If your business needs a help desk app and you currently have a subscription to Office/Microsoft 365, I’m going to walk you through a simple and free solution to get up and running in minutes. I’ll talk about what requirements are needed for this solution, walk you through a demo of the basic tool, offer customization ideas, and then share links at the end to get it setup.
IMPORTANT ERROR WORKAROUND!!! Downloading the Power Apps package (zip file) from the template gallery may throw an error after importing when trying to edit the app (due to changes in PowerApps sometime after this blog was made). If it does, please use this modified zip file instead which should work without error. You can follow the full instructions here: https://www.bulb.digital/blog/how-to-set-up-a-help-desk-app
This solution uses three different Office 365 apps: Power Apps, Power Automate, and SharePoint.
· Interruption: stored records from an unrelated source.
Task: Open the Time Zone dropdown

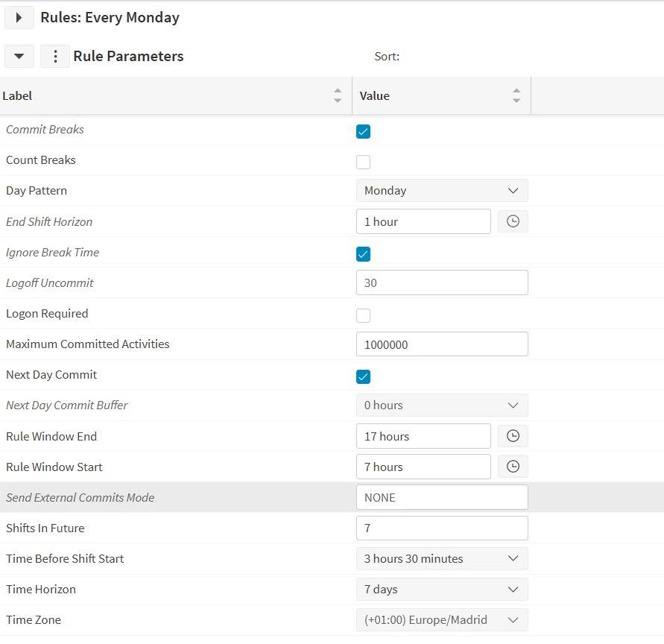Action: [442, 620]
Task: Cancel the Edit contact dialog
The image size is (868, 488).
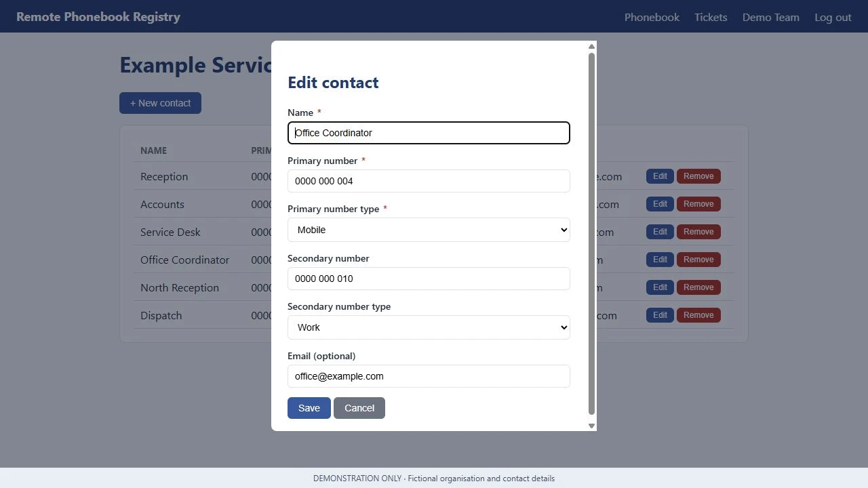Action: [x=359, y=408]
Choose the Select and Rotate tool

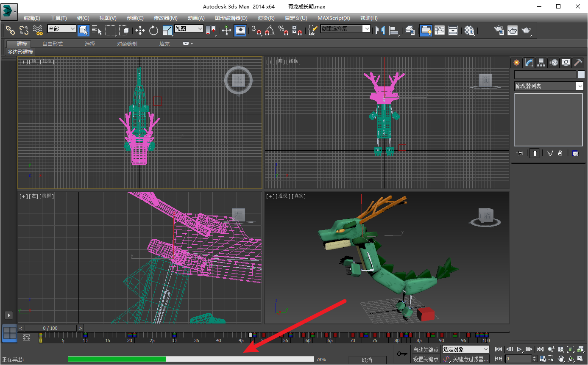coord(153,30)
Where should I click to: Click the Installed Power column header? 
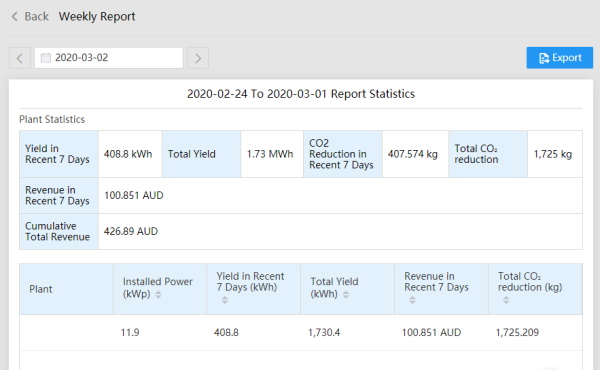click(160, 289)
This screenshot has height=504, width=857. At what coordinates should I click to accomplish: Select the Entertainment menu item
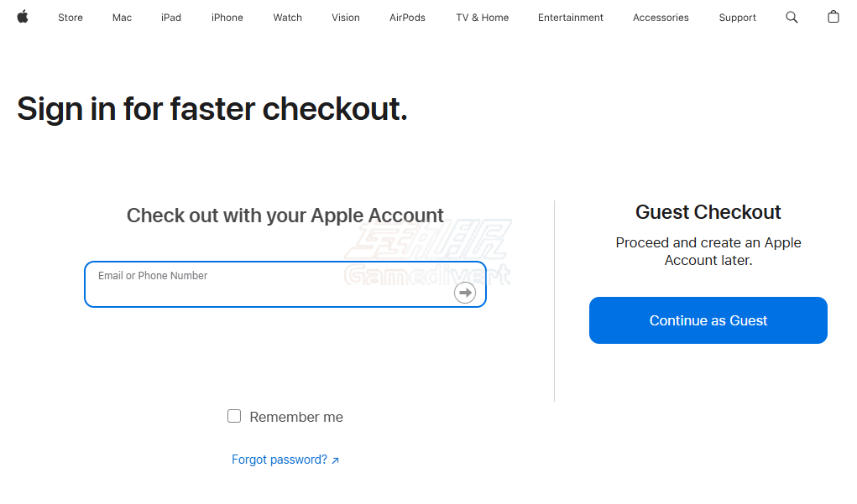(x=571, y=18)
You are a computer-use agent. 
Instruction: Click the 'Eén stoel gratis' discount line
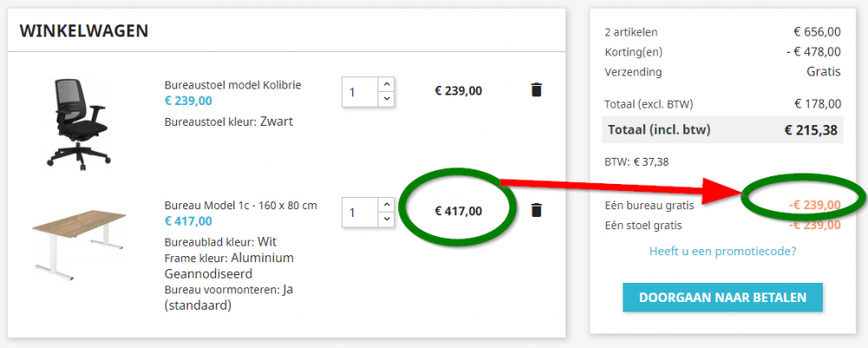pyautogui.click(x=643, y=225)
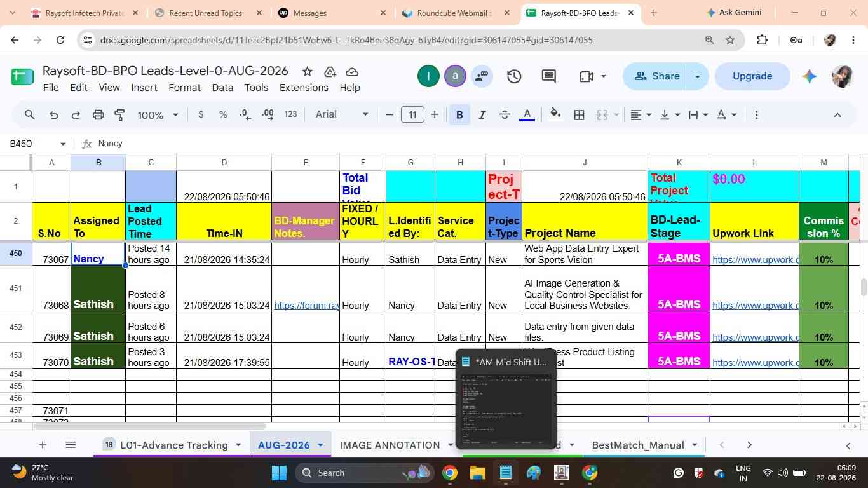Open the text color picker

pos(526,115)
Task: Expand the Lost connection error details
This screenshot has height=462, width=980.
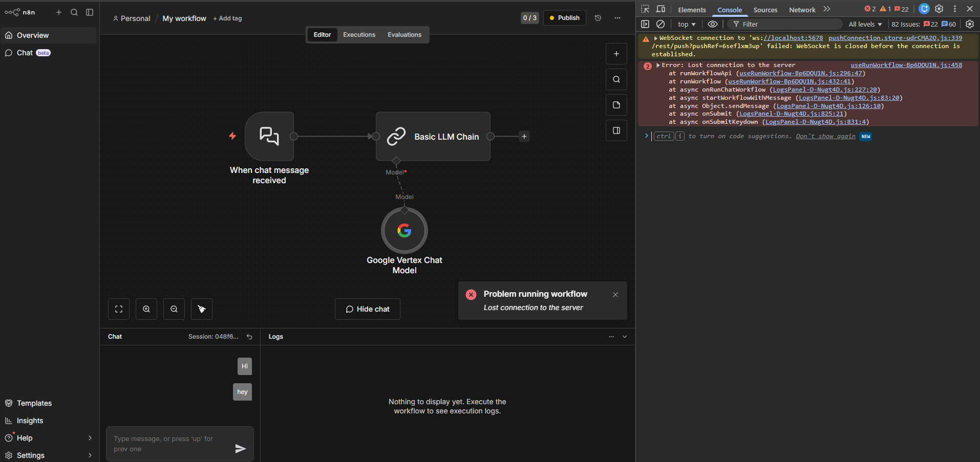Action: pos(658,65)
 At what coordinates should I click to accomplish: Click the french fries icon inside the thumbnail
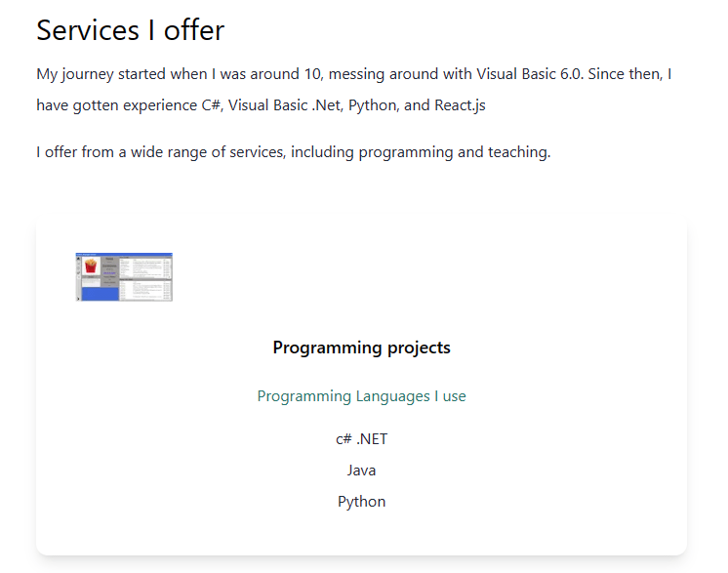point(91,266)
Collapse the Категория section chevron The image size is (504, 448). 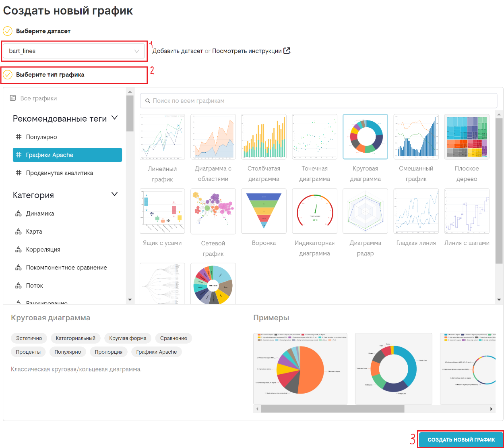click(x=114, y=194)
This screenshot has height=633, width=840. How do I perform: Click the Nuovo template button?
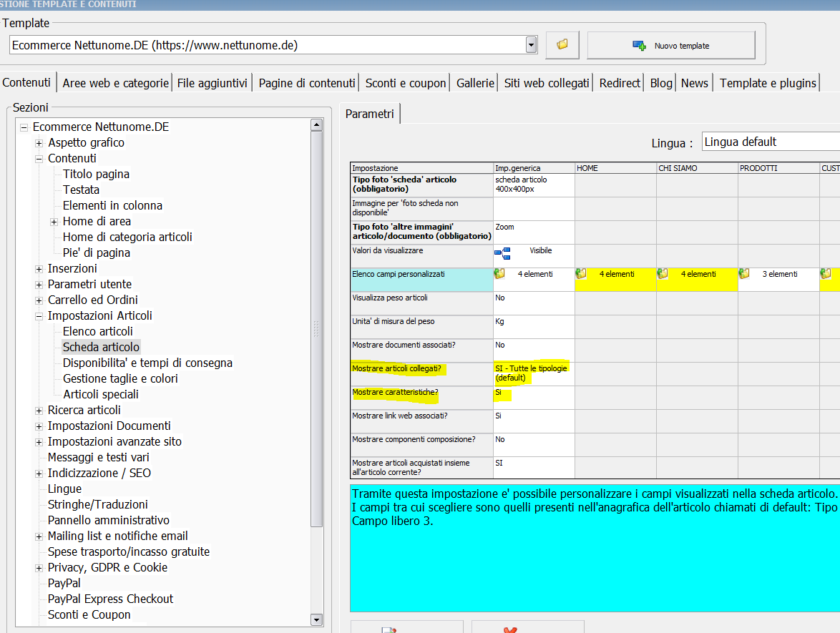pyautogui.click(x=670, y=45)
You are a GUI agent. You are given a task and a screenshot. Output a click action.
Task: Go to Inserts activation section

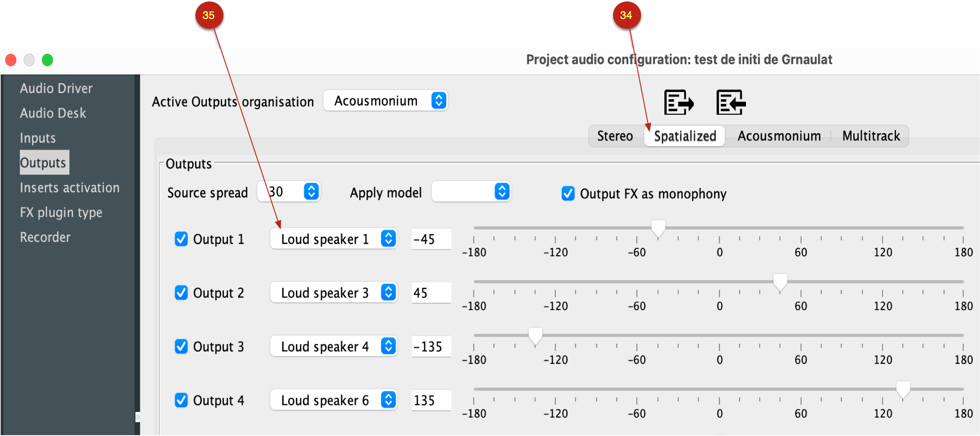pos(69,188)
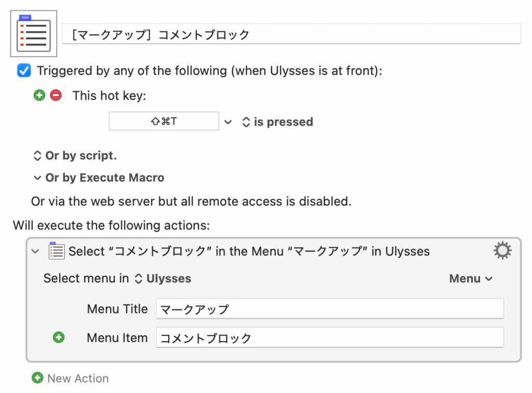Change the target application Ulysses popup
The width and height of the screenshot is (532, 393).
(163, 279)
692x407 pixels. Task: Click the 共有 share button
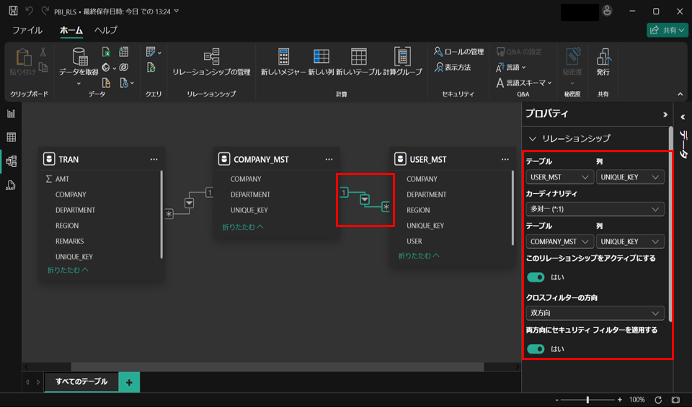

Most Office/Microsoft 365 subscriptions come with these apps, but to double-check, you can go to www.office.com, click on `All Apps` in the lower-left corner, and make sure you can see each app in your list.
In regards to SharePoint permissions, you’ll need the ability to create a list (and also a site if you want your list on its own site) and to grant member status (at the site level) to anyone who will be using the app.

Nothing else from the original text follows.